Czasem diabeł tkwi w szczegółach i choć może na pierwszy rzut oka nie widać wszystkich różnic, to prawdziwą frajdę daję ich odkrywanie.
Tym razem dostaliśmy nietypowe zlecenie: wymiana lakieru z czarnego, na …czarny. Fabryczny sposób wykończenia nie przypadł właścicielowi instrumentu do gustu: nierówna powierzchnia, a w newralgicznych miejscach pozostawiona mora. Musimy uczciwie przyznać, że są to trudne do obróbki lakierniczej punkty i przy masowej produkcji gitar w nitro, nie pieści się ich specjalnie – ponieważ ryzyko przetarcia lakieru jest wysokie. Czarę goryczy przelał odprysk na froncie korpusu i zapadła nieodwołalna decyzja, że gitara leci do nas.
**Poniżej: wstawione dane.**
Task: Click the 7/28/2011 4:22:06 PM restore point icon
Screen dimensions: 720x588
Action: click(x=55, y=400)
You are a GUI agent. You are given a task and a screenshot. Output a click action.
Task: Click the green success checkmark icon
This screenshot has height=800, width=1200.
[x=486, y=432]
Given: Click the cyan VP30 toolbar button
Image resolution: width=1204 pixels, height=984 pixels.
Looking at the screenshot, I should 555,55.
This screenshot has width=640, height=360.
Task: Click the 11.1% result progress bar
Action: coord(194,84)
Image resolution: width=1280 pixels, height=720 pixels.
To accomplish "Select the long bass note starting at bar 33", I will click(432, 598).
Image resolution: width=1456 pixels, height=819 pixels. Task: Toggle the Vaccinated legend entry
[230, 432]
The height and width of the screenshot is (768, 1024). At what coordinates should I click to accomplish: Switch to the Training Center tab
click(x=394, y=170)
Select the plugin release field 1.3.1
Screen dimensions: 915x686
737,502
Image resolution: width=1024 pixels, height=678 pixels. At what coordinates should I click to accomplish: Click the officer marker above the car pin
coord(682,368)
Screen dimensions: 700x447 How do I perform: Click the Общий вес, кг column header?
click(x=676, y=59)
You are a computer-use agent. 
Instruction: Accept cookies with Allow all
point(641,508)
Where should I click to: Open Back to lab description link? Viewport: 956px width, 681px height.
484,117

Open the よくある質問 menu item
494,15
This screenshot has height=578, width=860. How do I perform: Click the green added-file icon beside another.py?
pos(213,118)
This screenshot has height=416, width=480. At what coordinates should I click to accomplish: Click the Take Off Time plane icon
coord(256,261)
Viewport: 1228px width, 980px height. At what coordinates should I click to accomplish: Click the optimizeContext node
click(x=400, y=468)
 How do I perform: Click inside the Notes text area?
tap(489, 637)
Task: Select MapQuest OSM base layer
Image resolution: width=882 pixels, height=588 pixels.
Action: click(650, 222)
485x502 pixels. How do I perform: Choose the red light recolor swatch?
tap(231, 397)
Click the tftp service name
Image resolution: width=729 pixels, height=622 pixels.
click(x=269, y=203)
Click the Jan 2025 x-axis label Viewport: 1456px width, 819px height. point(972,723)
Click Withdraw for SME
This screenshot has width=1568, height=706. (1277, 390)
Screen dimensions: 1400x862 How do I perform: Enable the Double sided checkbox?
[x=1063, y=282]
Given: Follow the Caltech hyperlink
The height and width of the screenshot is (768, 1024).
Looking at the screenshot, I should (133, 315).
I to nie byle jaka gitara, bo kultowy bas Gibsona: Thunderbird. Podobnie jak w przypadku Firebirda, mamy tu konstrukcję neck thru body – czyli gryf przechodzący przez całą długość instrumentu, z doklejonymi do niego boczkami które tworzą korpus. Warto wiedzieć o tym, że sam gryf został wykonany z dziewięciu kawałków mahoniu i orzecha, przeplatających się ze sobą. Gitara ma mnóstwo rantów, ostrych krawędzi, a na główce jest nakładka tworząca „schodek”.
Prace rozpoczęliśmy od usunięcia fabrycznego wykończenia. Po wyrównaniu drewna pory uzupełniliśmy fillerem, położyliśmy sealer, bazę, a na koniec bezbarwny. Uwidoczniliśmy nr seryjny, a odcień nowej czerni zmieniliśmy na ciemniejszy i głębszy. Całość wypolerowaliśmy na gloss. Andrzej – dziękujemy za zaufanie.